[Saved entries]
##############################

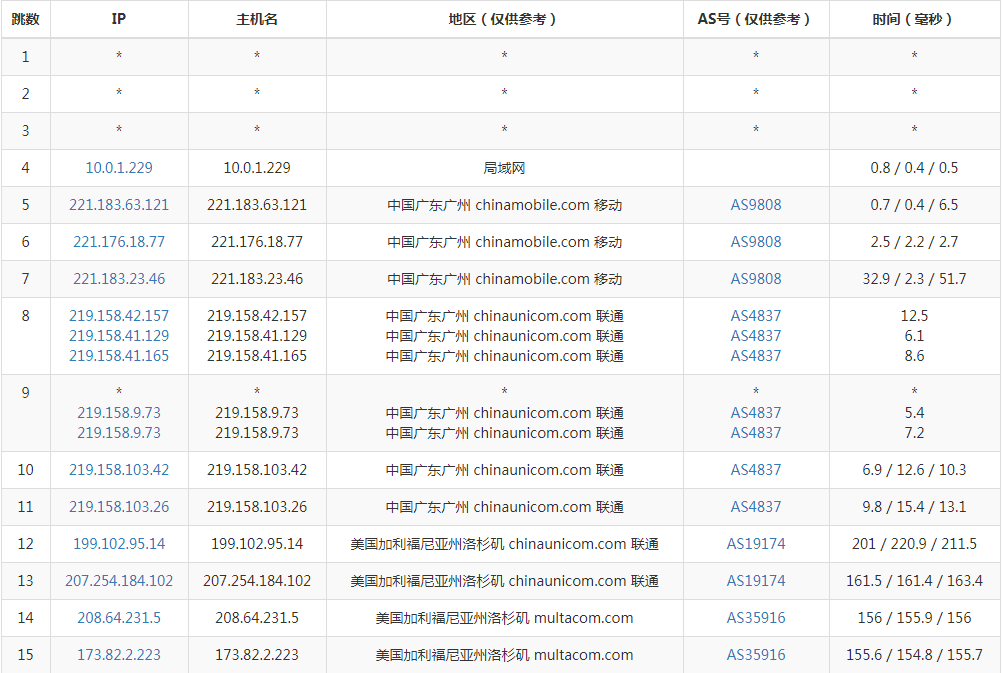Screen dimensions: 1002x673
Task: Select the 局域网 region cell in hop 4
Action: point(504,168)
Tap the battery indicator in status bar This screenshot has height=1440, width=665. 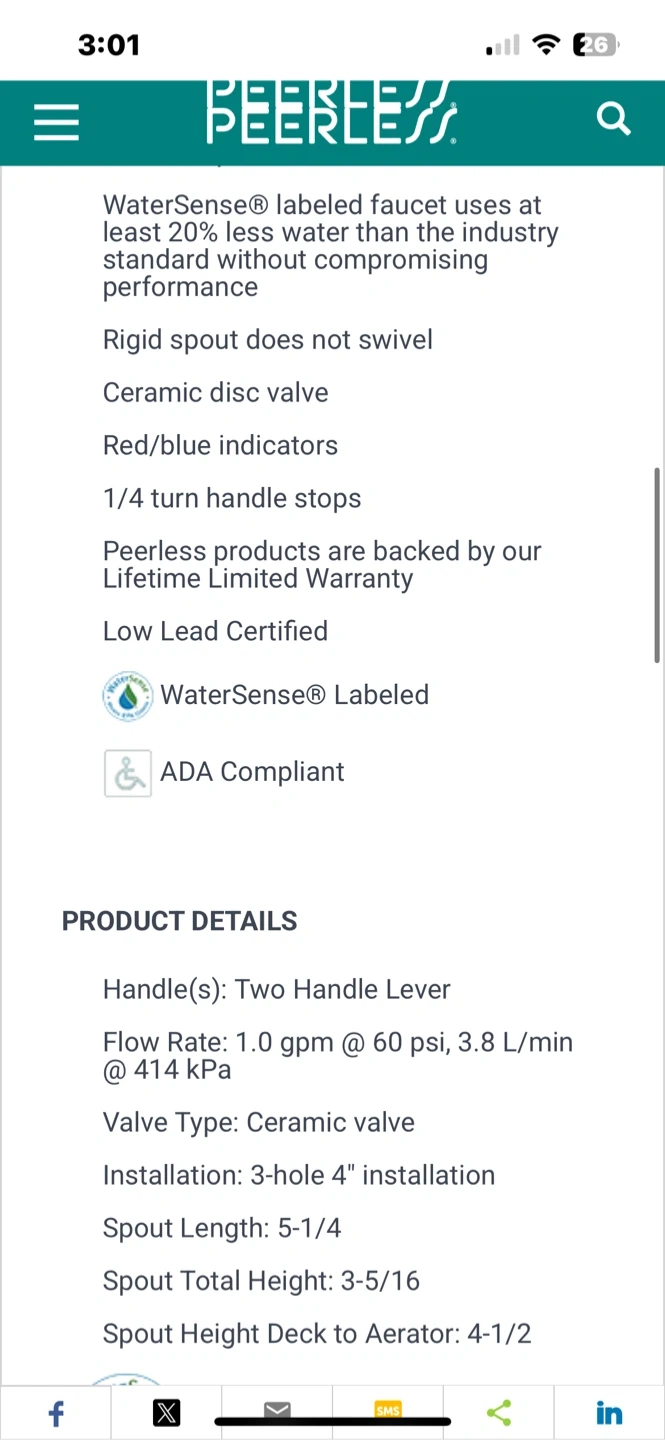pyautogui.click(x=596, y=44)

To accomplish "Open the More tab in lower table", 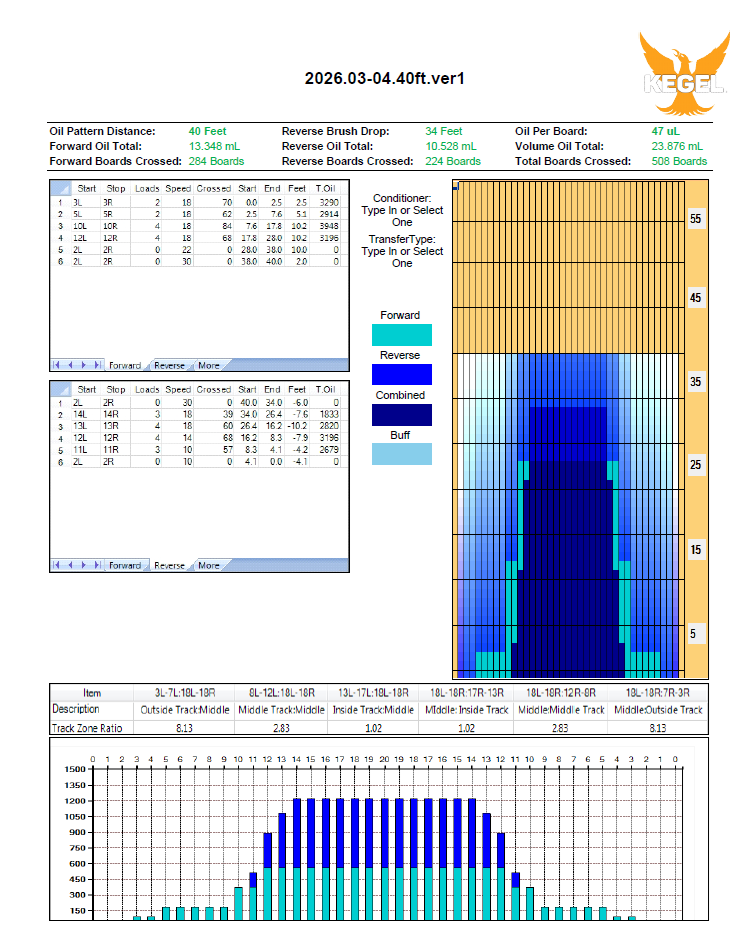I will coord(208,565).
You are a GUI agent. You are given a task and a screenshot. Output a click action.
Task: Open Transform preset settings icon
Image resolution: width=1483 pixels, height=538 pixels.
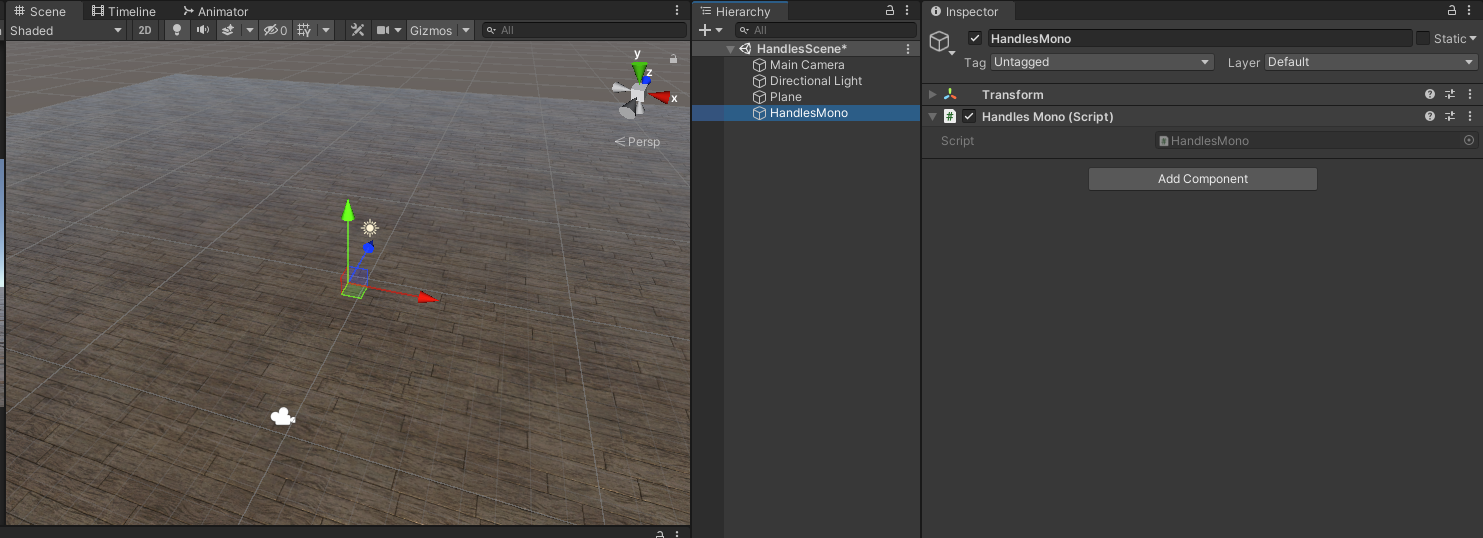tap(1450, 94)
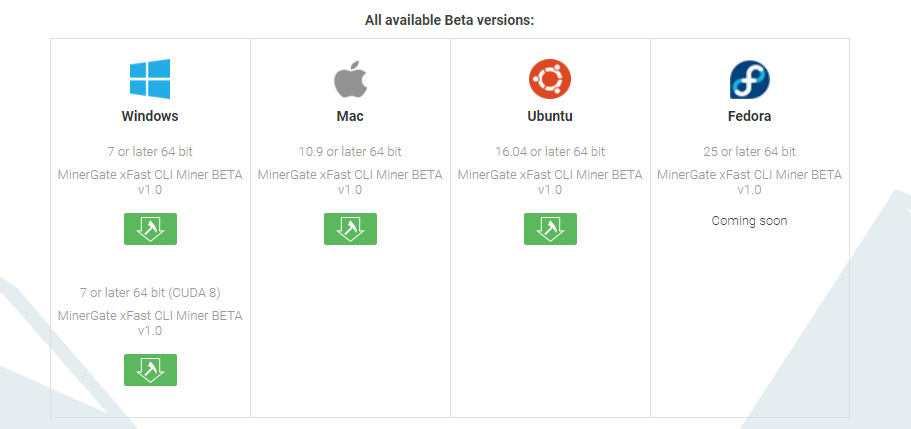911x429 pixels.
Task: Click MinerGate xFast description under Ubuntu
Action: pos(550,182)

##############################

WORK INSTRUCTIONS:
Output only the lines that run from the line containing "Task: Open Transform preset settings icon" to the last line of the data, exactly as they stand and without pictures.

TASK RESPONSE:
Task: Open Transform preset settings icon
Image resolution: width=1483 pixels, height=538 pixels.
tap(1450, 94)
911x429 pixels.
Task: Click MinerGate xFast description under Ubuntu
Action: pos(550,182)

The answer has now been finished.